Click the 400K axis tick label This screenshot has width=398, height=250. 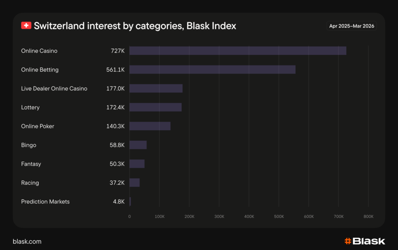(249, 216)
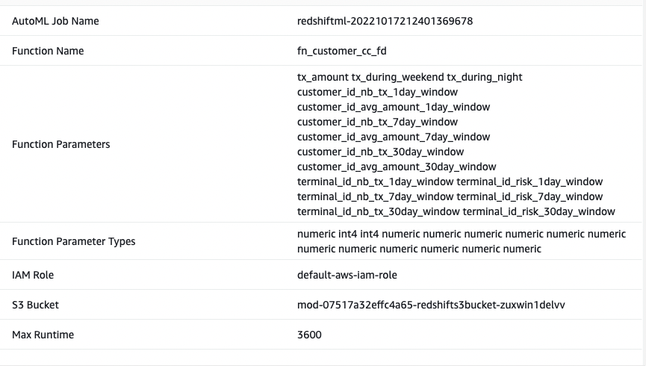The image size is (646, 366).
Task: Click the Max Runtime label
Action: [x=43, y=335]
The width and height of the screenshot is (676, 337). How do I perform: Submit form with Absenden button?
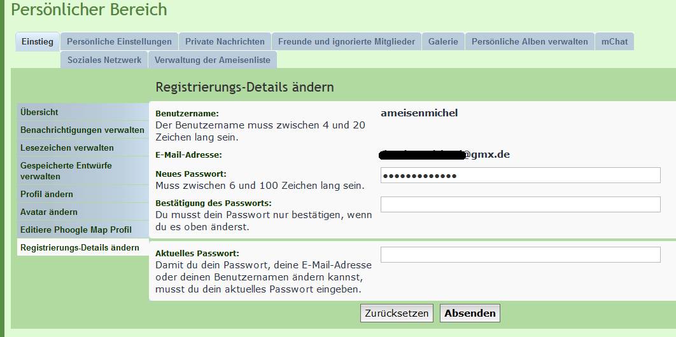[470, 313]
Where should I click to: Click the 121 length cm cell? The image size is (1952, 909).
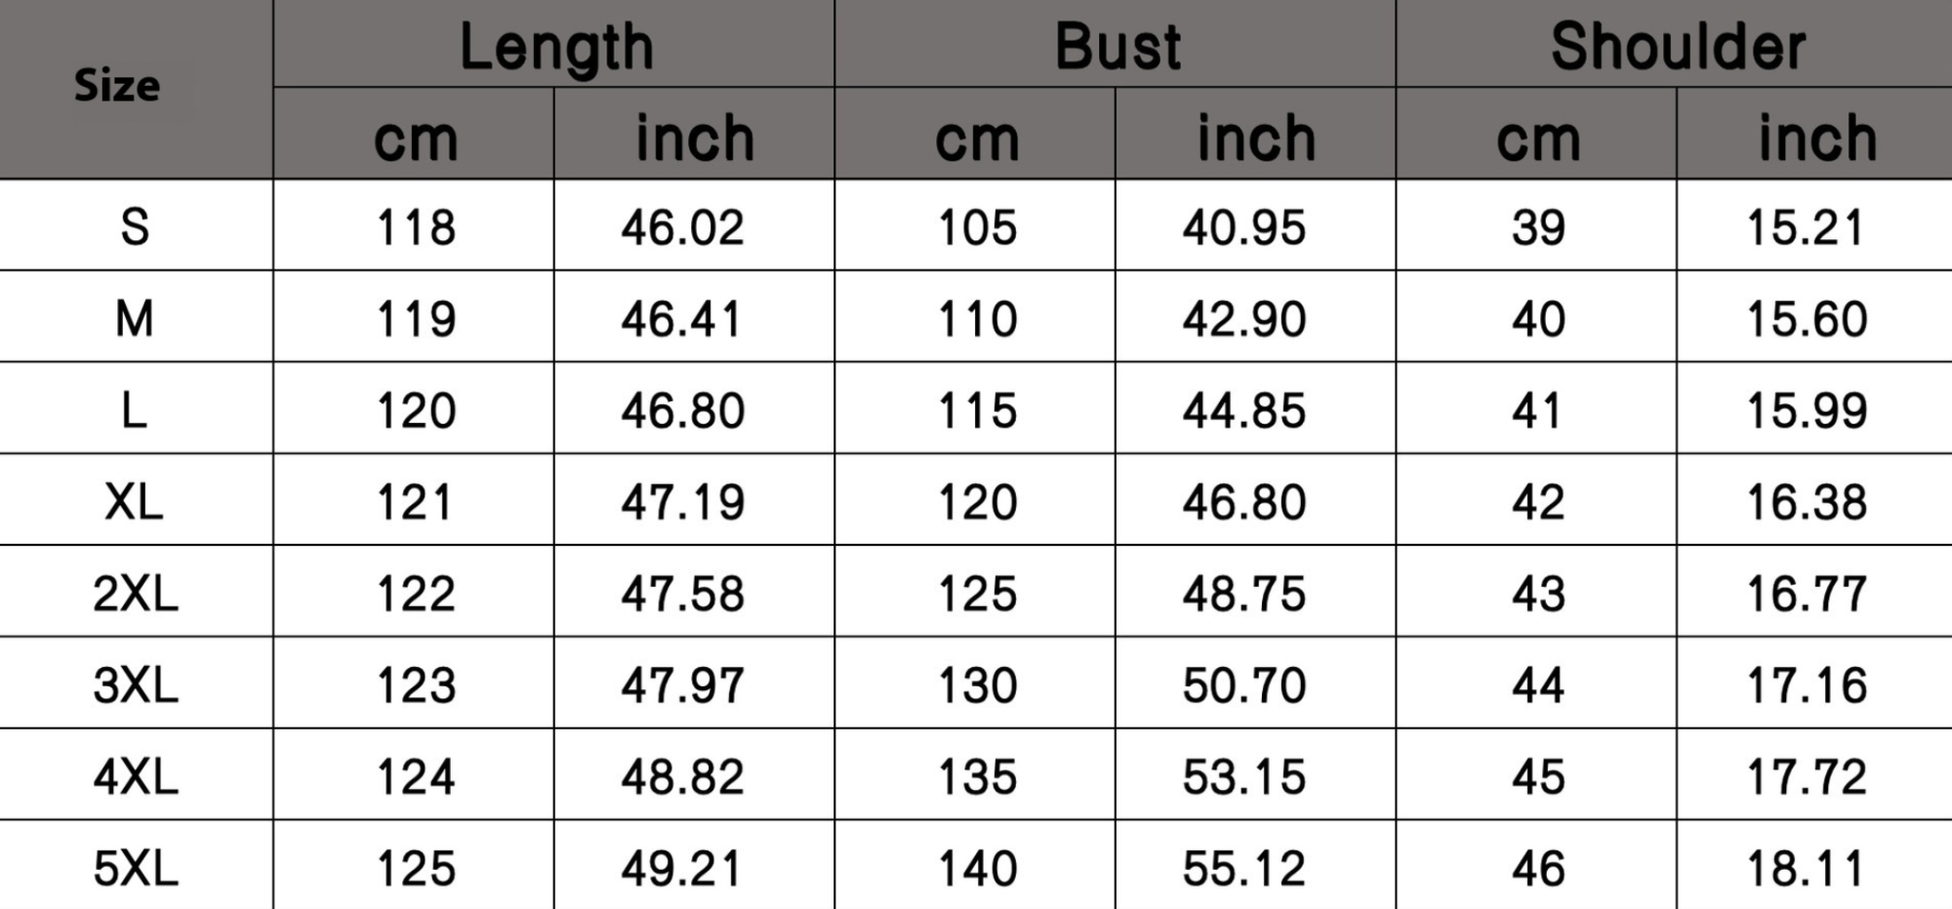[x=414, y=502]
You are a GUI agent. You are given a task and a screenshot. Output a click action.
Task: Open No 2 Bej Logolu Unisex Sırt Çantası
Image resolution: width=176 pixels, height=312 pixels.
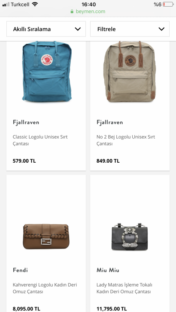126,140
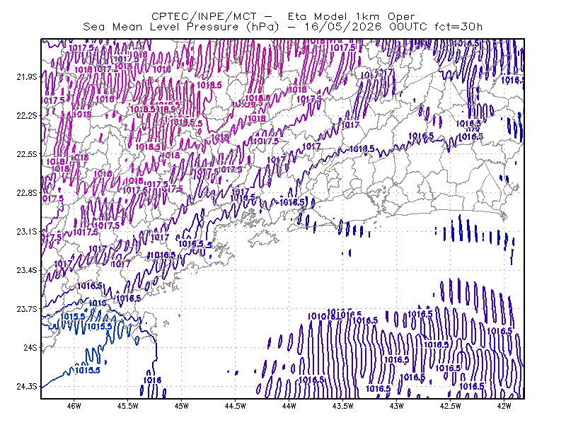Image resolution: width=566 pixels, height=437 pixels.
Task: Click the 42W longitude axis label
Action: point(504,406)
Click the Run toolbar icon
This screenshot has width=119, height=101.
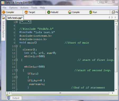(x=91, y=12)
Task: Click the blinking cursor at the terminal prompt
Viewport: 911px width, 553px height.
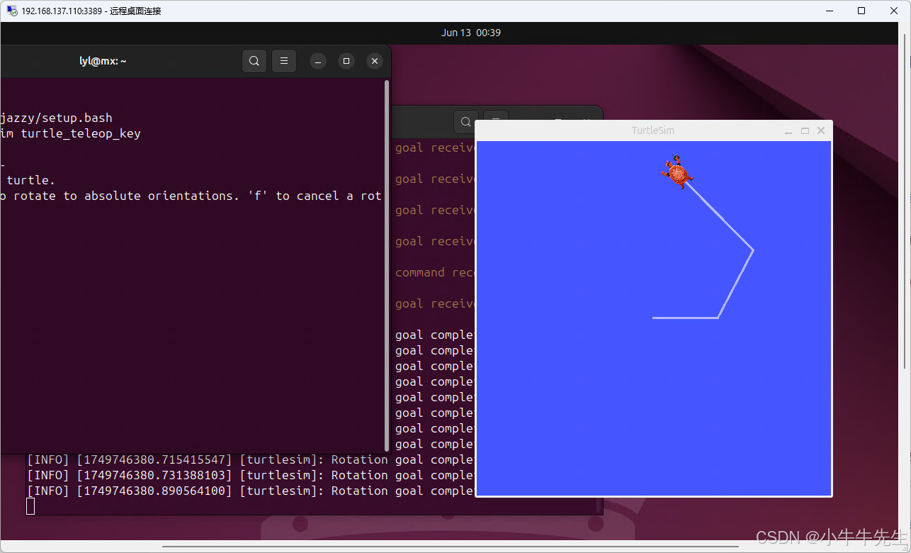Action: coord(29,505)
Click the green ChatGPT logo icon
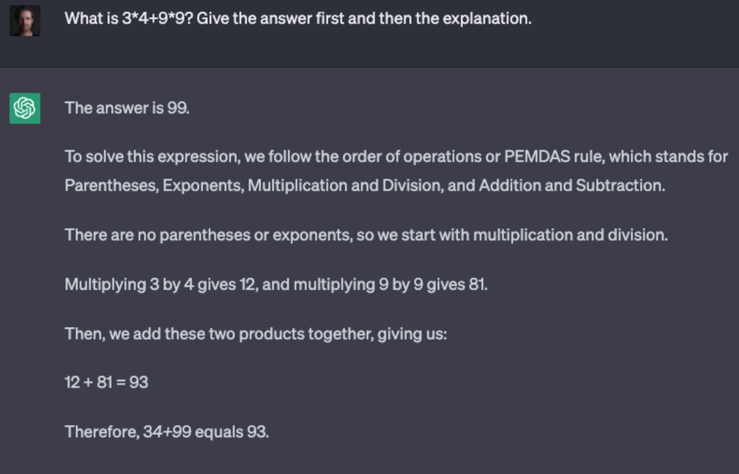Image resolution: width=739 pixels, height=474 pixels. 25,108
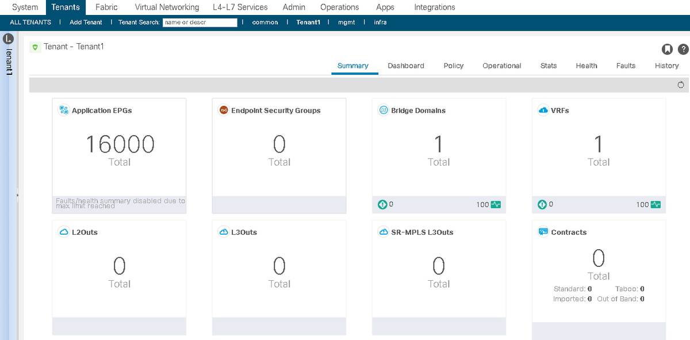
####################
● **Exercise description**: Please return only the lines from the one holding "Image resolution: width=176" through the end of the data, both ends included; do not copy any pictures.

● **Answer to the problem**:
Image resolution: width=176 pixels, height=312 pixels.
126,140
Image resolution: width=566 pixels, height=437 pixels.
Task: Click the 42W longitude axis label
Action: point(504,406)
Click the Run toolbar icon
This screenshot has width=119, height=101.
(x=91, y=12)
Task: Click the blinking cursor at the terminal prompt
Viewport: 911px width, 553px height.
Action: coord(29,505)
Click the green ChatGPT logo icon
Image resolution: width=739 pixels, height=474 pixels. 25,108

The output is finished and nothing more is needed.